We will now begin the question and answer session. To join the question queue, you may press star then one on your telephone keypad. You will hear a tone acknowledging your request. If you are using a speakerphone, please pick up your hands up before pressing any keys. To withdraw your question, please press star then two. We will pause for a moment as callers join the queue. Your first question comes from Ahmed Abdullah with National Bank of Canada. Your line is now open.
Hi, good morning. Thank you for taking my question. Eric, I wish you all the best on your retirement. It's been a pleasure interacting with you, and I look forward to interacting with Francis in the days going forward. Thank you, Ahmed. Appreciate it. My pleasure. On the private label weakness, you called out obviously distribution losses. Can you give us a bit more color as to was this really customer specific or were you seeing sort of that trend across the category? And also, could this be something that's more related to mix shifting more towards branded in the market?
Yeah, so good morning. It's Vince. I'll respond to that first. We're seeing some consistencies between Canada and the U.S., and I think the core message here, and we're not sure just how sustaining this is going to be, but you have seen the value gap for private label erode over the course of the last short while. And so what you're seeing is brands continue to focus on promotions as a means to deal with this challenge by this challenging environment from an affordability perspective. and some customers taking a position on their pricing strategy to focus on EDLP. So in essence, what you're just seeing is just the erosion in a value gap between brand and private label. And so to that extent, what you are seeing is some favoring towards brand. The other thing that I would say as well is, You know, the category does remain soft. It's fairly persistent. There's nothing that we're seeing in accelerating of the declining of a meaningful nature. And you're seeing consumers, you know, be very, very focused on choice. You know, in many instances, what you're seeing is consumers buying less units per trip. They're trying to stretch their dollar. They're clearly focusing on value. They're making those value choices in terms of packages as well as channels. and also taking a look at the value gap between brand versus private label.

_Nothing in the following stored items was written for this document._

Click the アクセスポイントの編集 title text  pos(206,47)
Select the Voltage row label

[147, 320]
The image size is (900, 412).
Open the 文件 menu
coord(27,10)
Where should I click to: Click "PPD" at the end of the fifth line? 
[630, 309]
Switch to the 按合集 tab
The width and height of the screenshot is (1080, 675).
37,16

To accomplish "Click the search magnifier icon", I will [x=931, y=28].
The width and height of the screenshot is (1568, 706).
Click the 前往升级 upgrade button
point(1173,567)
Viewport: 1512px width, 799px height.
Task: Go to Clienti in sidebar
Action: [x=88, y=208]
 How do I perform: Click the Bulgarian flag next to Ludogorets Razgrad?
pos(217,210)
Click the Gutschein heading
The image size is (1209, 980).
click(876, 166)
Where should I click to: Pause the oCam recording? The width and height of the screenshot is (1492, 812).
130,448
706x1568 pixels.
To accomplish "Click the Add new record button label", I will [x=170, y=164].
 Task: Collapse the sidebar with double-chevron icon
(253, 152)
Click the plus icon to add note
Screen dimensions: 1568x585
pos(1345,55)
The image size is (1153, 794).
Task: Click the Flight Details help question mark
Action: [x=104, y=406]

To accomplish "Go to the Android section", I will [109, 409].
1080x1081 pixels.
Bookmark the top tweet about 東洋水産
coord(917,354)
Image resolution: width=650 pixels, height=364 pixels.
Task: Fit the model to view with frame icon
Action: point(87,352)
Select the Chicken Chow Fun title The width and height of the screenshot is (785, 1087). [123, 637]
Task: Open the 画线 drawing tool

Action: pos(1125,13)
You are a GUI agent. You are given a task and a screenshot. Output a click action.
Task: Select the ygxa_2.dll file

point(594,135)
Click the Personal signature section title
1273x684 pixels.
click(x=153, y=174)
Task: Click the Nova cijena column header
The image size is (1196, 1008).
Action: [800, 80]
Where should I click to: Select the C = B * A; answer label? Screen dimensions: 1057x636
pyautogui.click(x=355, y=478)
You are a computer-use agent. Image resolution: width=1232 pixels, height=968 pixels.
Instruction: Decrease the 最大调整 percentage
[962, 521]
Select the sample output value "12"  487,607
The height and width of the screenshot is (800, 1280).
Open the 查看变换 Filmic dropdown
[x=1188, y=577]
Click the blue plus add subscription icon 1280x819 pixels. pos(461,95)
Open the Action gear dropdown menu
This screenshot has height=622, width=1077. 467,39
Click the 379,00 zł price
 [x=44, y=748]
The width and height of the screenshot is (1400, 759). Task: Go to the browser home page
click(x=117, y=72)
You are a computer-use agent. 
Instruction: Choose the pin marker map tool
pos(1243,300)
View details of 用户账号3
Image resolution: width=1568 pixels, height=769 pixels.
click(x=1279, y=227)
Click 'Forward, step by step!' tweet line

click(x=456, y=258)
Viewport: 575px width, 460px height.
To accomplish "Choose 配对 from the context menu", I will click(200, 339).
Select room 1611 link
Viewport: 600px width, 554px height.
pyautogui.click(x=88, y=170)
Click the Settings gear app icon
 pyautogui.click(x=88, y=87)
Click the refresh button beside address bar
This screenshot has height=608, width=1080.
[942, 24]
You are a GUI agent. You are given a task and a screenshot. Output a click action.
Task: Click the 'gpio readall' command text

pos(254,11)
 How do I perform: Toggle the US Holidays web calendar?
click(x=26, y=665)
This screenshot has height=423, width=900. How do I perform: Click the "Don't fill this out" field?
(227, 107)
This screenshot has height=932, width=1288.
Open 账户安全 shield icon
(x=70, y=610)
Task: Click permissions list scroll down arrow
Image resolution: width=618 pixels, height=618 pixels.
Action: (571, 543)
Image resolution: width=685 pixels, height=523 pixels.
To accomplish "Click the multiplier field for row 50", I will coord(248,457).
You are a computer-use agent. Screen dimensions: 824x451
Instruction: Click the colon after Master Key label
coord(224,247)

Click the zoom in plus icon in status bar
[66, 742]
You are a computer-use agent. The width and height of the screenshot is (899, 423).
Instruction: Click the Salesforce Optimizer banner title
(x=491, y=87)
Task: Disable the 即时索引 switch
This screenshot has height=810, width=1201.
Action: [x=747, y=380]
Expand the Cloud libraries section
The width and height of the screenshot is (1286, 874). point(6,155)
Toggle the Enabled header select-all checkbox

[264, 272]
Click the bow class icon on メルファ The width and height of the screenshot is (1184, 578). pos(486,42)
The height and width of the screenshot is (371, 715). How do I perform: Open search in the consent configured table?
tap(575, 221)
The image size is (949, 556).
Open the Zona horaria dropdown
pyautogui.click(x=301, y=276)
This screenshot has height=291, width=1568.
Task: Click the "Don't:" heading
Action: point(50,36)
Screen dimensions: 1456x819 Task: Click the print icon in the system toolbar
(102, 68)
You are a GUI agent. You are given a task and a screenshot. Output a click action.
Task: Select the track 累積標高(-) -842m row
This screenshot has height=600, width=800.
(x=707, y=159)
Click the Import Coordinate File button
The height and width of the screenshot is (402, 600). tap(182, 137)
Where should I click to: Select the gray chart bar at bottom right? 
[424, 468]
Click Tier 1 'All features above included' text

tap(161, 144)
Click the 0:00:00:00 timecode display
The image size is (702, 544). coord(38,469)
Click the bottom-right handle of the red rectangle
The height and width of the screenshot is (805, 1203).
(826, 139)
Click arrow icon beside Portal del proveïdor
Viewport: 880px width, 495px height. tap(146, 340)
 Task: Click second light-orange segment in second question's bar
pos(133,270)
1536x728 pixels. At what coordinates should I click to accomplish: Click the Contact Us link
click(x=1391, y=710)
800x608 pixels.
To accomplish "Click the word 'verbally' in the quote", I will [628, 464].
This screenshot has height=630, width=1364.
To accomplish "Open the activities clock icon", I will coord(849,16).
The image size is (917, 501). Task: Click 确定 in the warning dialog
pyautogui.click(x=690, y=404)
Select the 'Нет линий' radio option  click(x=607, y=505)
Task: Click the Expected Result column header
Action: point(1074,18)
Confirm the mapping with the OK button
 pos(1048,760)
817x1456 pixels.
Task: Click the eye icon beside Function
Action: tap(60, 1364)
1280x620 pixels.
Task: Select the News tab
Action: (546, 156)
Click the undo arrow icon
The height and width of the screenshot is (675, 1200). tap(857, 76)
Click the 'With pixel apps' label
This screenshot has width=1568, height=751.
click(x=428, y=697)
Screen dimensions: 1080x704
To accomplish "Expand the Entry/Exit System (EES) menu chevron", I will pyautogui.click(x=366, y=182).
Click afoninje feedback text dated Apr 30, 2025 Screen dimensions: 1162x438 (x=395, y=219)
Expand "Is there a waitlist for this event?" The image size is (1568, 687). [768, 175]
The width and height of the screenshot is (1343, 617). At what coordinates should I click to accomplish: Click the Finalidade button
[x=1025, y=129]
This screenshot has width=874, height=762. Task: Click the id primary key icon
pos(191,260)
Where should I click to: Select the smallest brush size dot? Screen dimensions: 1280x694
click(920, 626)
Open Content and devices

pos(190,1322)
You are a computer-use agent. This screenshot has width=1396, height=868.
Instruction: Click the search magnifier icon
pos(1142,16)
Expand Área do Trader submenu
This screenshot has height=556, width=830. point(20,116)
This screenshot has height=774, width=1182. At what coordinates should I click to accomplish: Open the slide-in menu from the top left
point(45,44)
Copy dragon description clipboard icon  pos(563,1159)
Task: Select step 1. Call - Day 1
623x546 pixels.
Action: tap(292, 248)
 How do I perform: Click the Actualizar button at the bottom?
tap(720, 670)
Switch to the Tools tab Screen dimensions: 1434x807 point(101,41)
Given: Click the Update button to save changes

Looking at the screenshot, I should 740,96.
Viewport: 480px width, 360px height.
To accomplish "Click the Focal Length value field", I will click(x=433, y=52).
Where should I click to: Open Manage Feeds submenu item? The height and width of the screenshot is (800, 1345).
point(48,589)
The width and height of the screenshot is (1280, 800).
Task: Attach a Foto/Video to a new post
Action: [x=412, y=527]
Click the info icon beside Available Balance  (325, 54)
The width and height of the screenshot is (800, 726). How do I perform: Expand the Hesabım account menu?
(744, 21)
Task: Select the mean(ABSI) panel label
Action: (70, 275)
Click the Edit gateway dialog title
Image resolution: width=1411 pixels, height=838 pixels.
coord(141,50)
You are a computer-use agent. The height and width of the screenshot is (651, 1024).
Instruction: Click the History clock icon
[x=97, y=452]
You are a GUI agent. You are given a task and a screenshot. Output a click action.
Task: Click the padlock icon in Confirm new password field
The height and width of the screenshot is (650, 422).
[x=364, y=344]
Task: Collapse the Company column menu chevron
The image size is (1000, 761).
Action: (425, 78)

And Vince, thank you. On top of that, ADLP, let's make sure we're all clear, everyday low price. In addition, and more specifically in our situation, our private label was also affected by Two type of factors. So we've, as we said in our MD&A, we've decided to discontinue some very unprofitable SKUs to focus on the right mix for this organization. And also, supply constraint, not necessarily in the first quarter, but more in the back end of last year, didn't allow us to participate in some rotation at the clubs. and also not be in planograms for certain distribution in retail during this first quarter. However, now we've put our hands around this situation. We have those concentrates in hand, and we can participate in those elements for sure back into the year, and even we see some volume coming back in the second quarter.
Okay, that's helpful. And to get close to your $3 billion target, you know, the back half of the year, we'll have to do a bit more heavy lifting. What part of that expectation comes from initial ramp up related to the New Jersey facility? Do you see any meaningful kind of contribution coming in this year from that facility?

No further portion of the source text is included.